● **Perguntas**
• 1. Explique, com base no texto sobre as exposições no MAC, por que a mostra espanhola tem ligação com o Centro Niemeyer e de onde vêm as obras que ela apresenta.
• 2. Dê a continuação do texto sobre as exposições no MAC, começando logo depois da última frase apresentada.

● **Texto fornecido**
+ + + +

O Museu de Arte Contemporânea (MAC) da USP - Foto: Letícia Gouveia Veras/Wikimedia Commons

Artistas espanhóis e arquiteto Sergei Tchoban ganham exposições no MAC

Mostras ficam em cartaz até dia 4 de junho

 17/03/2023 - Publicado há 1 ano     Atualizado: 30/03/2023 as 15:25

Texto: Rebeca Fonseca

Arte: Joyce Tenório

Obras do arquiteto alemão Sergei Tchoban e de artistas espanhóis que participaram do principal evento de artes plásticas do Brasil podem ser vistas agora no Museu de Arte Contemporânea (MAC) da USP. As exposições Volta ao avesso do avesso – Espanha na Bienal de São Paulo e Sergei Tchoban: tempo espelhado estão abertas no terceiro andar do museu até dia 4 de junho.

A mostra espanhola é um passeio pela arte produzida pelo país na segunda metade do século 20. A exposição é fruto de uma colaboração com o Centro Niemeyer, na Espanha, onde ela esteve em cartaz em 2022. Agora, no MAC, os visitantes podem conhecer obras que já pertenciam ao acervo do museu e outras que foram cedidas pela Espanha para o evento.

+ + + +

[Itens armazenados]
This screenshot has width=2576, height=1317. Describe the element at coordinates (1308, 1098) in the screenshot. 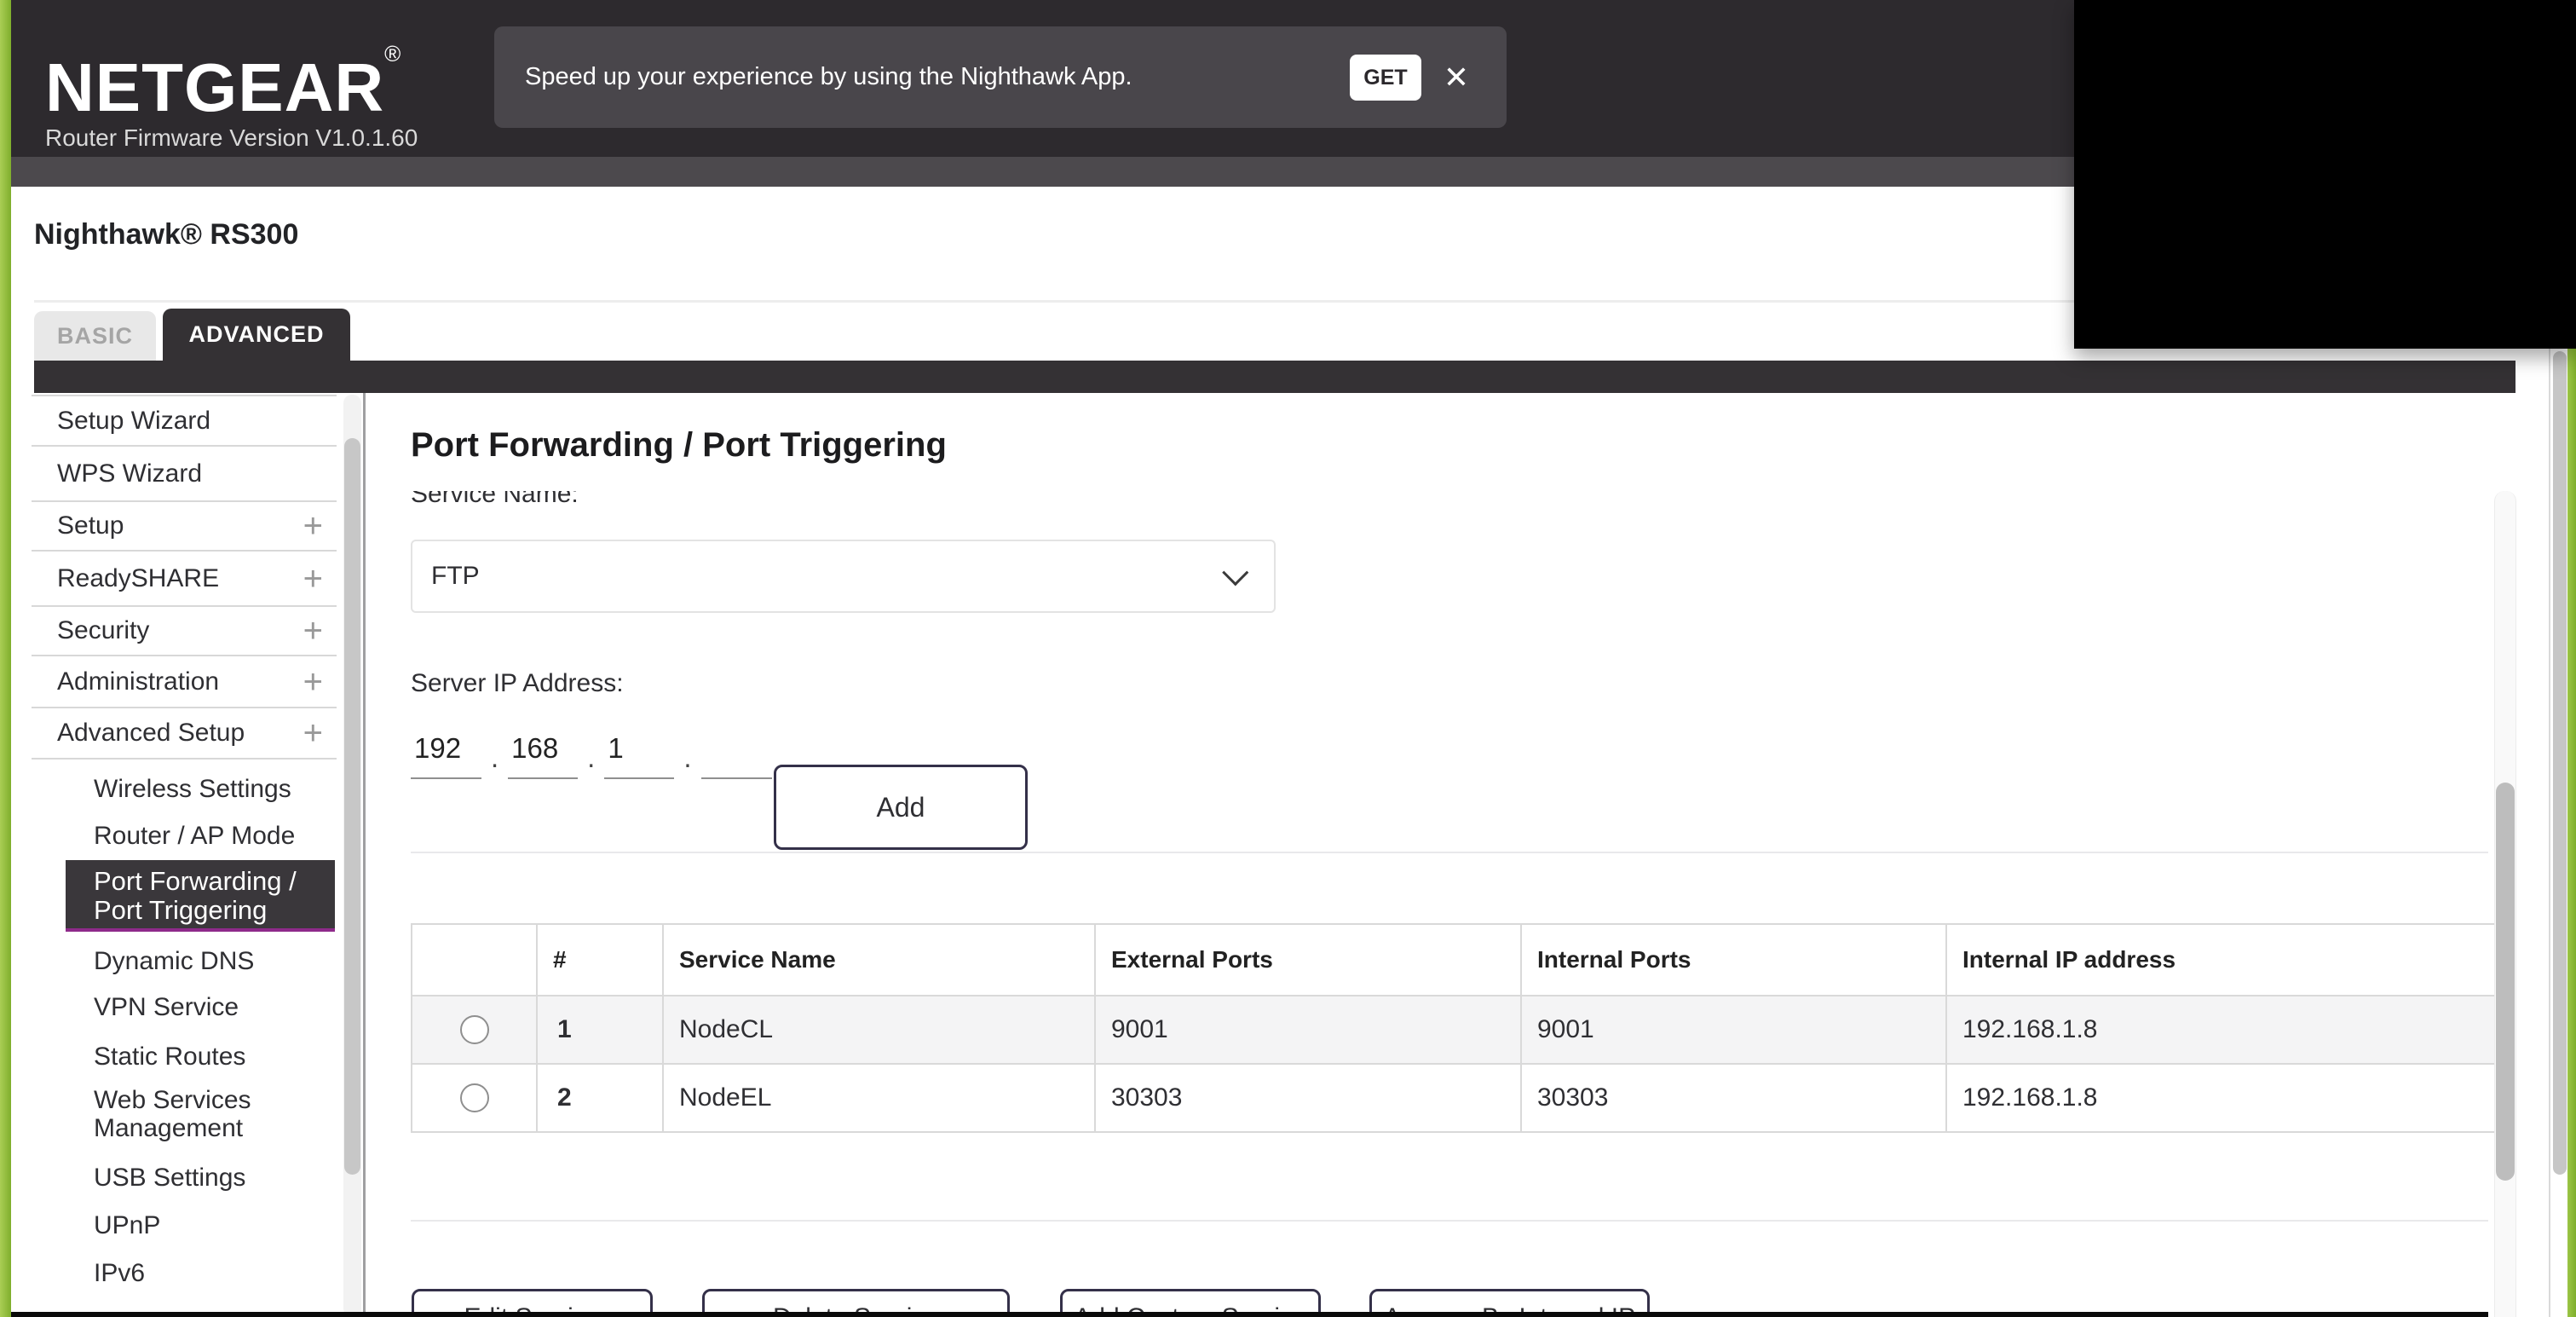

I see `row-external-ports: 30303` at that location.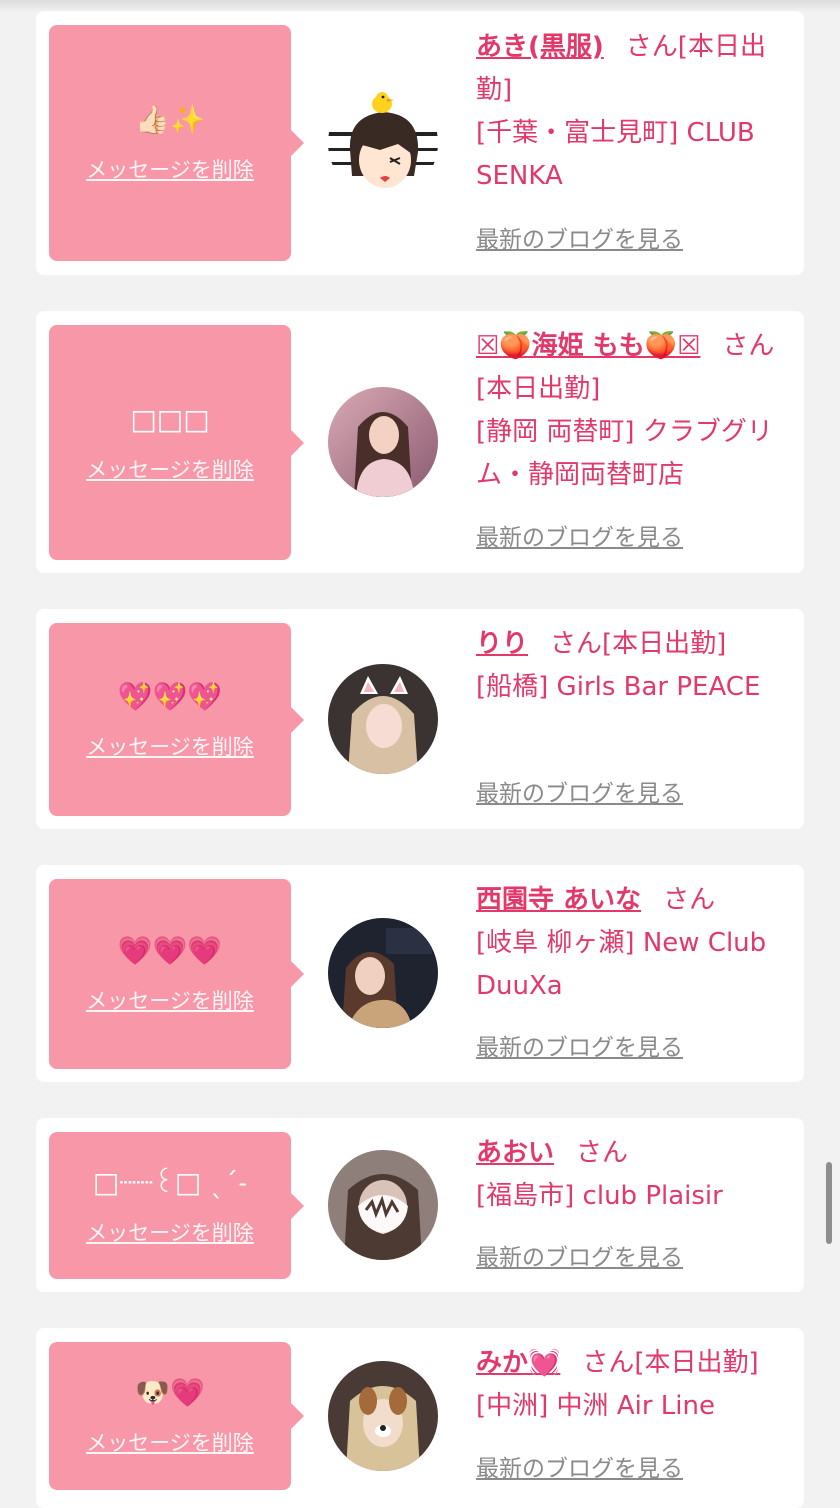 The image size is (840, 1508). What do you see at coordinates (634, 1175) in the screenshot?
I see `item-info: あおい さん [福島市] club Plaisir` at bounding box center [634, 1175].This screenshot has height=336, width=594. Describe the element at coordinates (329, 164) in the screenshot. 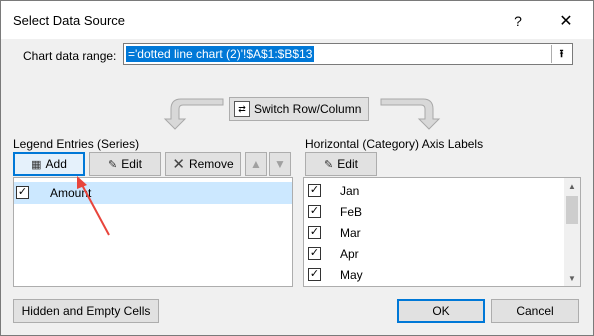

I see `edit-axis-pencil-icon: ✎` at that location.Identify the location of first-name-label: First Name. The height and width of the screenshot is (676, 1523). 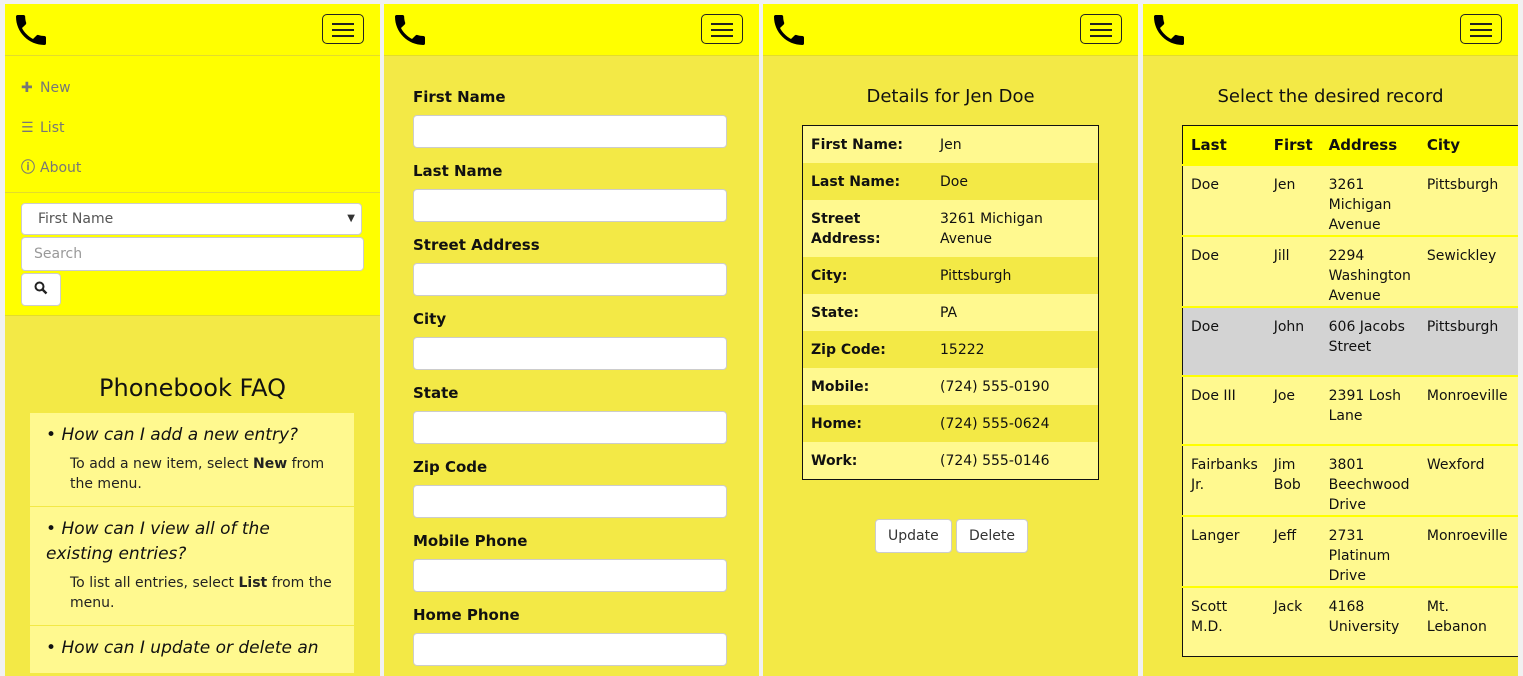
(460, 97).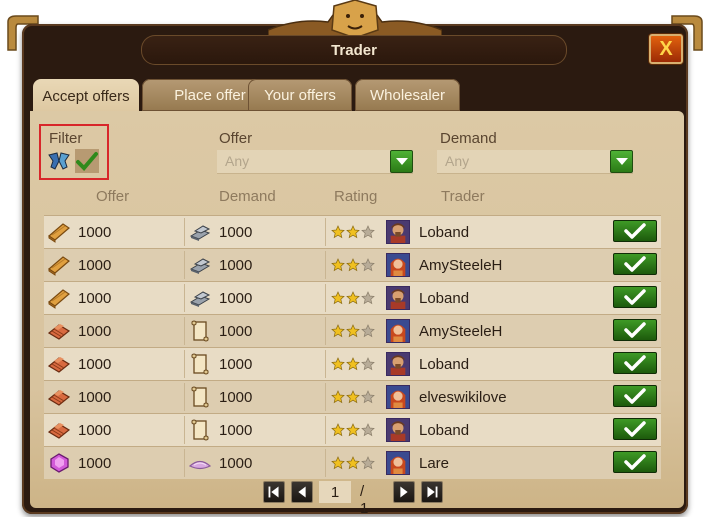 The image size is (710, 517). What do you see at coordinates (315, 162) in the screenshot?
I see `offer-select: Any` at bounding box center [315, 162].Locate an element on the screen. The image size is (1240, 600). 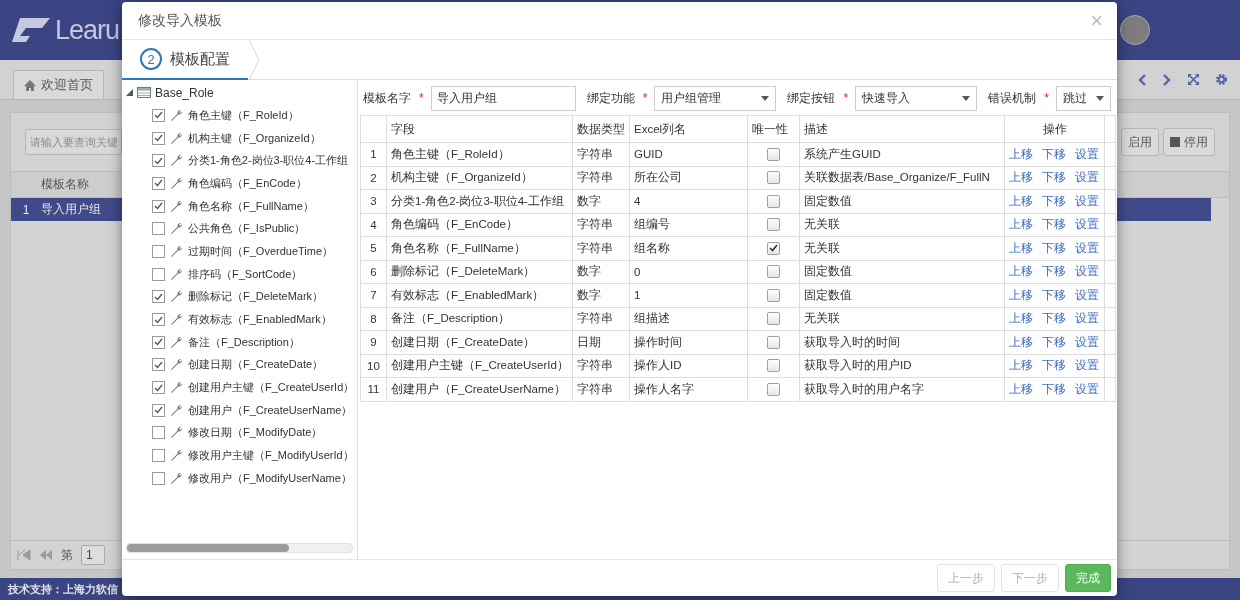
dropdown: 跳过 is located at coordinates (1083, 98).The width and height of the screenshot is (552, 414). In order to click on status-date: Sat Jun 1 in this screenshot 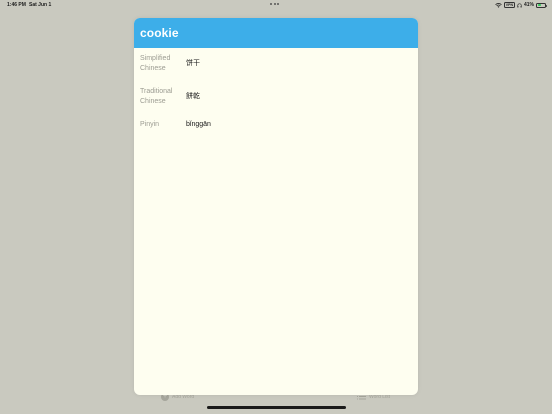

+ + + +

● **Respostas por tarefa**
• 1. A mostra espanhola é fruto de uma colaboração com o Centro Niemeyer, na Espanha, onde ficou em cartaz em 2022. No MAC, ela reúne obras que já pertenciam ao acervo do museu e outras cedidas pela Espanha para o evento.

• 2.
Um trecho da música Sampa de Caetano Veloso dá nome à exposição. O “avesso do avesso” na composição do cantor é uma descrição de São Paulo que significa a descoberta da cidade e de suas contradições. Na mostra, simboliza a presença do país ibérico na capital paulista com 40 obras de artistas espanhóis que integraram o pavilhão da Espanha na Bienal de São Paulo ou participaram representando outros países.

Uma linha do tempo colada na parede permite ao visitante conhecer o histórico da Espanha no evento de 1951 até 2018. As participações na Bienal foram afetadas pela ditadura de Francisco Franco e mesmo depois de 1975, quando o regime fascista se encerrou, reflexos do franquismo ainda eram vistos nas obras, que tentavam criar outra visão da história da Espanha e criticar o período ditatorial.

A exposição está organizada de forma cronológica. Na parede ao lado da linha do tempo, estão as obras Mulher na Poltrona nº 4, de Pablo Picasso, e Ásia, de Antoni Tàpies. Ambas estiveram presentes na 2ª Bienal, em 1953, quando os artistas espanhóis começaram a participar representando seu país. Essa edição do evento é lembrada especialmente pela exibição da obra de Picasso, Guernica, que não integra a exposição.

Jorge Oteiza não era um artista com grande popularidade em 1957, mas isso não o impediu de receber o Grande Prêmio de Escultura naquele ano. Três obras suas que integram a exposição, feitas de aço ou ferro, estiveram presentes na quarta edição da Bienal e fazem parte de séries de esculturas que exploram a estética do espaço vazio.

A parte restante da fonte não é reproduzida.